I decided to go with a model with an embedding layer followed by a linear translation layer and then two layers of bi-directional LSTM. After passing the premise and hypothesis through these layers, they were concatenated and then passed through 5 dense layers with dropout.
In the model I chose, using Bidirectional LSTMs are very important. In the chosen number of epochs (15) a model with Non- Bidirectional LSTMs showed no learning with accuracy stagnating in and around 33%
Validation Accuracy | |
---|---|
BiLSTM | 79.60% |
LSTM | ~33% |
I tried using various number of layers for BiLSTM, and found that accuracy peaked at a 2 layered model.
The model only had to be trained for 15 epochs after which it started to overfit/plateau.
I constructed a Part-Of-Speech (POS) tag probe to analyse the model. It took the output from the different internal layers of the inference model, passed it through a dense neural net to predict the POS tag of the words given as input.
To extract the POS tags from the dataset I iterated over the sentences given in the parsed tree format. I tokenized both the words and the tags before passing it through the aforementioned model.
I carried out probing on 3 different models I had tried while training for inference so as to analyse the difference and understand how the model calculates and interprets English language
Validation Accuracy | Validation Loss | |
---|---|---|
Embedding Layer | 68.13% | 1.977 |
Translation Layer | 64.85% | 2.216 |
2 layered BiLSTM Layer | 86.23% | 1.428 |
The above tabulated result is an expected outcome given that sequential information is processed in the LSTM layers and not before thus showing a major rise in POS tagging accuracy. However, the embeddings itself gives us a pretty high accuracy. That can be explained given the fact that a lot of prepositions, articles and nouns can be interpreted as such without requiring context. However, adverbs, adjectives and such will need context and memory-based calculation which can only be done by the LSTM layers.

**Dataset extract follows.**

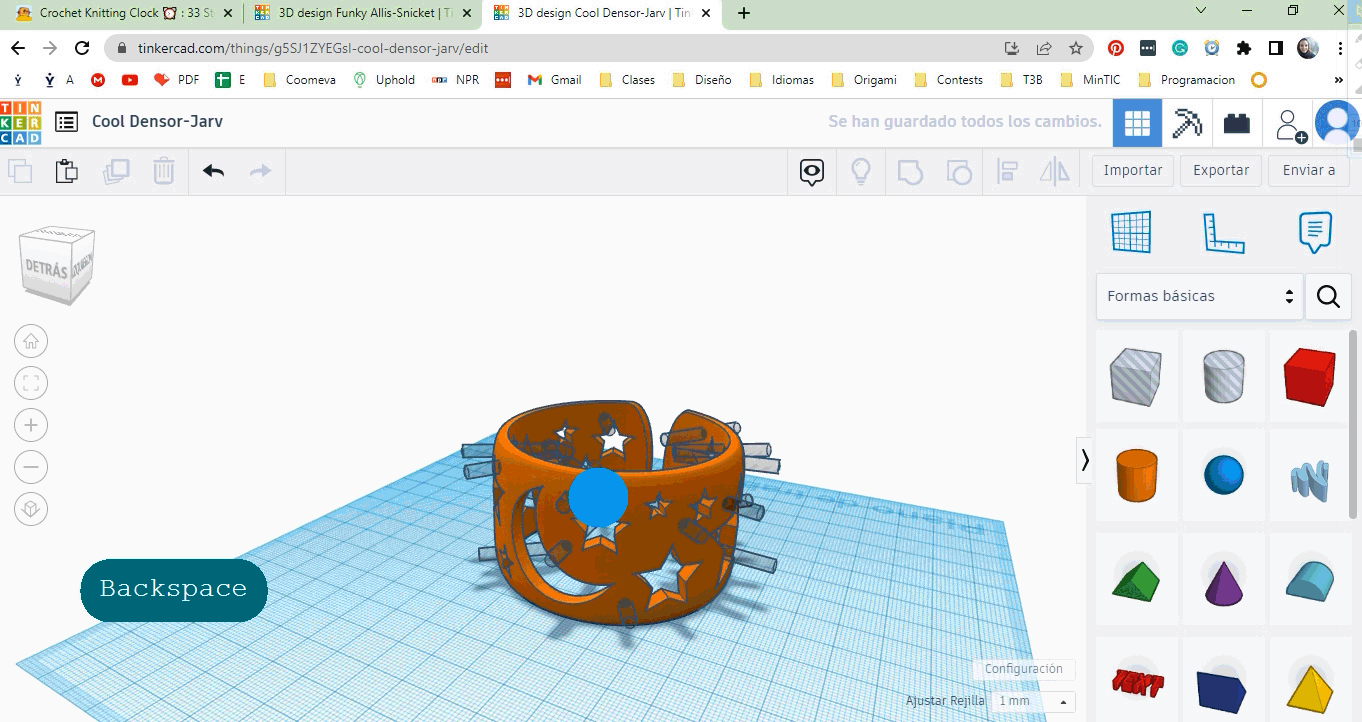
Task: Zoom in using the plus icon
Action: (x=31, y=424)
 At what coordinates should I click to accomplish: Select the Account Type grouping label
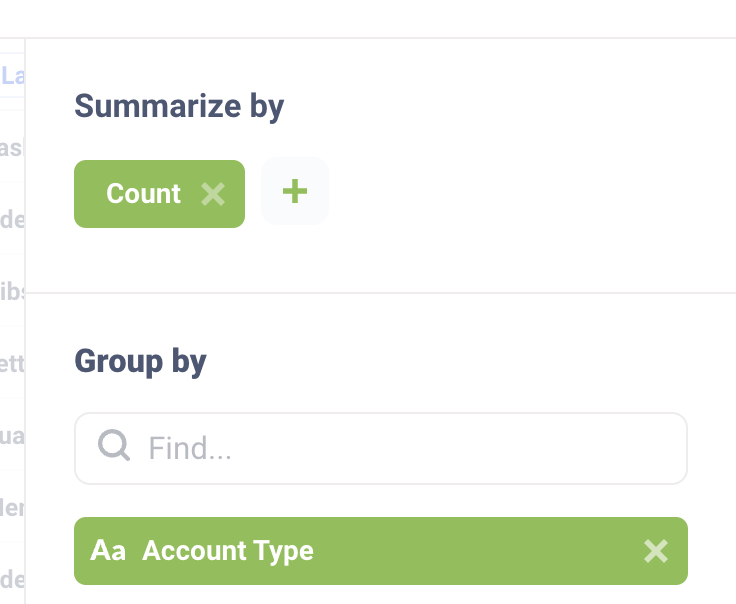coord(228,550)
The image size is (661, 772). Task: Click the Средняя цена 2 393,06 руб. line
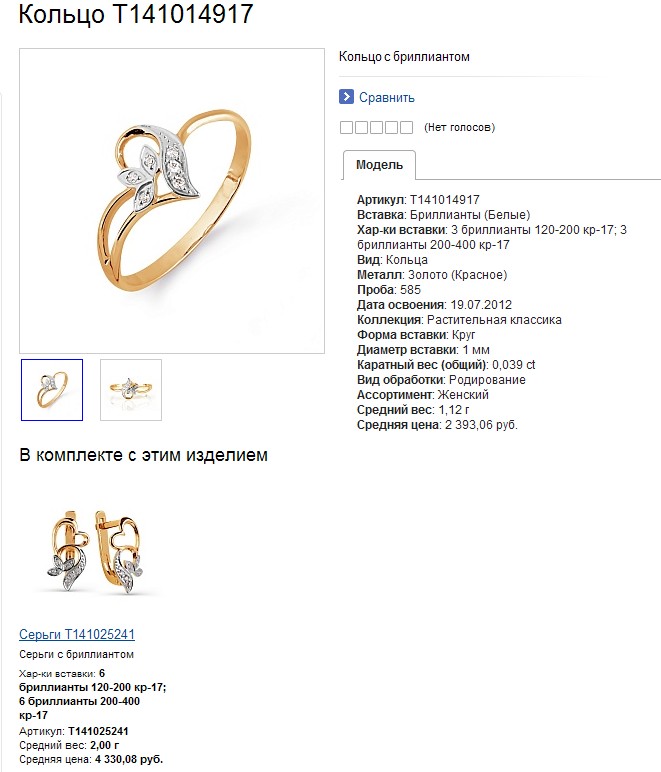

Validation Accuracy | Validation Loss | |
---|---|---|
2 layered BiLSTM | 86.23% | 1.428 |
1 layered BiLSTM | 83.76% | 1.533 |
4 layered BiLSTM | 87.89% | 1.363 |
2 layered LSTM | 70.78% | 3.296 |
From the given observations it is clear that a Mono Directional LSTM does not help the model to interpret English Language since it has a similar accuracy and in fact worse loss than a POS tagger implemented after the embedding layer. This is very obvious since words in the latter part of a sentence very often changed the meaning of the initial words to a great extent thus changing which POS tag they belong to.
On the other side of the spectrum, we can see that the 4 layered BiLSTM actually has better results in identifying POS tags but as we have observed before, gives us a worse result on our inference model. From this we can hypothesise that POS tags are not the only measure of understanding language. There are other metrics which help the model understand language and consequently interpret the inference between two sentences and if a model can interpret POS tags better doesn’t necessarily mean it is going to be perform better on the actual task.